Introduction: Freezer Drawer Repair

About: Lecturer in engineering management. Not enough time to make things.

Our freezer’s drawers started to fall off their slideways. The plastic runners moulded on the sides of the drawers broke off.

These drawers seem to be going for around £20-£30 each on line.  To me that seems a lot, so a fix is required.

These have been working fine for a couple of weeks, so here’s how.

Ours is a Hotpoint Ultima, but I expect this will work for anything similar.

Step 1: Broken Runner

Here’s the damage.  The plastic angles that run in slots in the freezer’s interior moulding have broken away.  This leaves one drawer resting on the contents of the one below, very awkward, but it seems a pity to waste the whole freezer or pay the money for another one that will be just as fragile......

Step 2: An Unbroken Runner

This shows how it started.  The runner is an inverted u-channel with webs to strengthen it.  The outer edge rests on a ledge moulded into the inner skin of the freezer.  The runner sticks out about 16mm from the outside of the drawer.

Step 3: Measuring Up

First I used an unbroken runner to measure the correct position for a new runner.  I measured from the bottom to the underside of the runner.  On this drawer it was 125mm, but they are not all the same.  Next I marked a line across the broken side at 125mm up from the bottom.  This shows where the bottom edge of the new runner should be.  Sorry the picture is awful.  In fact the broken edges of the strengthening webs also provide an indication of where to work to, which is near enough.

Step 4: Aluminium Channel

I used aluminium angle section for the new runner. The size I used was 15mm x 15mm.  I had some left from a previous project but it only costs a few pounds for 2 metre lengths.  For this drawer I used a 250mm length.

Step 5: Fixing the New Runner

I was thinking about riveting, but the plastic is rather thick for small rivets, and large ones would be overkill.  So I tried an adhesive.  I don’t have any link with the company, but I had “Serious Glue” from another project and decided to try it.  Actually I found it was great.  Be sure to use something that will not melt the plastic.  I think these drawers are polystyrene, which is attacked by lots of solvents.  Obviously you also need something that will stick to metal.  I de-greased the aluminium and the plastic by washing in warm soapy water and then drying with a clean towel.  I didn’t abrade either surface. 

I spread the glue in one line along the channel, so that as it was squeezed it would cover the whole surface.  (I don’t like loops or patterns or using spreaders because each loop traps a bubble of air, which as it is squeezed flat pushes the adhesive out.)  If all is well, a trace of adhesive should show at each edge once it is clamped up.

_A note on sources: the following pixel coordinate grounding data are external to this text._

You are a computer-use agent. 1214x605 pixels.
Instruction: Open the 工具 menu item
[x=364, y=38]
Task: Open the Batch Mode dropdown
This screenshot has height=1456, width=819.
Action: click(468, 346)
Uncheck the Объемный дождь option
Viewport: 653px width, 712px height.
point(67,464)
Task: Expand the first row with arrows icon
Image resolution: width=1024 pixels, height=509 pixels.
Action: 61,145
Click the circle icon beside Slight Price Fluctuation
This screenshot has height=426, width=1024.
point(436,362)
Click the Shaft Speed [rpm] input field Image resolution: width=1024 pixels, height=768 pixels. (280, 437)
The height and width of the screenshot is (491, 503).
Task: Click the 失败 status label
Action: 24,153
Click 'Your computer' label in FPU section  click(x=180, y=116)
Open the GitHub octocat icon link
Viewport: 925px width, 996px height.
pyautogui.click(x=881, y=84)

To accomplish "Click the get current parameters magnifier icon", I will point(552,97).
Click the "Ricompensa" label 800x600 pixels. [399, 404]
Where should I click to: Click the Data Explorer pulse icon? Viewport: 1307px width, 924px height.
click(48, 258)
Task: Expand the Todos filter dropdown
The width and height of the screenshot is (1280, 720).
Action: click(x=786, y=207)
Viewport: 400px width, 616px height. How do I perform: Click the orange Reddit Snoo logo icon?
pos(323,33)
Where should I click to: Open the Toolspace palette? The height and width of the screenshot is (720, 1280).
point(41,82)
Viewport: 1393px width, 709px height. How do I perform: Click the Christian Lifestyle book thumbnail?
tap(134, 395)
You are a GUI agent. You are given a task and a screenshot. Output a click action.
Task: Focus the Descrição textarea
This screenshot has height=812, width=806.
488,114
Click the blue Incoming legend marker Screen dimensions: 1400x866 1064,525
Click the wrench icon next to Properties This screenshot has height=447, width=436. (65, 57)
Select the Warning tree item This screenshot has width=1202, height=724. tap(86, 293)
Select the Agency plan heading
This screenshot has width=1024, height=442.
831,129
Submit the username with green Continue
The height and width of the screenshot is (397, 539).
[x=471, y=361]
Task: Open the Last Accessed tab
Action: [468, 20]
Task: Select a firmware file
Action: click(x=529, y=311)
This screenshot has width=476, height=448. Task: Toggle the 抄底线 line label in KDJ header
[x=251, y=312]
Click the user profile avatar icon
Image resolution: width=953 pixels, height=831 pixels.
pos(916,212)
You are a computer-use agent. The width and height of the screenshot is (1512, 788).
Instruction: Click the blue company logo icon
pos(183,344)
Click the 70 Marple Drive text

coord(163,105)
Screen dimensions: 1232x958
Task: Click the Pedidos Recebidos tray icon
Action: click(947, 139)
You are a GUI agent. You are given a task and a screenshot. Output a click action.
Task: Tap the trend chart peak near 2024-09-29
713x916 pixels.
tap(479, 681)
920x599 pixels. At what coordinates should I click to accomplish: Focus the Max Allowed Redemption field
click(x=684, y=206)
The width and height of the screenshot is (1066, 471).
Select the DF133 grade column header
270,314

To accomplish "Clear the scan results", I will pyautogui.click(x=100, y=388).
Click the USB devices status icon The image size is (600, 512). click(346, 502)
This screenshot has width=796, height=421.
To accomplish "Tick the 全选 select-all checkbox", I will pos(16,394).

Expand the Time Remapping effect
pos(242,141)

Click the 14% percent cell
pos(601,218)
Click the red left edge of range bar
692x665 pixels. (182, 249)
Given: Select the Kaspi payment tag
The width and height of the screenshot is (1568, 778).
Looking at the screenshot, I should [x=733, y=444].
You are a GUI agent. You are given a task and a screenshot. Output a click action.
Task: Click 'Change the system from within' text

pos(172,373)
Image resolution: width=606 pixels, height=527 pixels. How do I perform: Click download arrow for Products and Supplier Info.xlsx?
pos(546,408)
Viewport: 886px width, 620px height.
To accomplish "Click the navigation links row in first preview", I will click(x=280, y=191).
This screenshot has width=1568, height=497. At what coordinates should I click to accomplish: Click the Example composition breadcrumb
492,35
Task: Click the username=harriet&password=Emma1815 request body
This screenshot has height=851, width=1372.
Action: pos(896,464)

I clamped the channel in place using some straight pieces of wood.  It was a bit tricky to assemble the drawer, the channel, and the two bits of wood and at the same time tighten the clamps.  You might find a willing helper useful for this step. 

Make sure you allow plenty of time for the adhesive to cure before putting this into use.  Any glue that is not fully set is not likely to set properly in a freezer.

Step 6: Finished

This is what it looks like in action.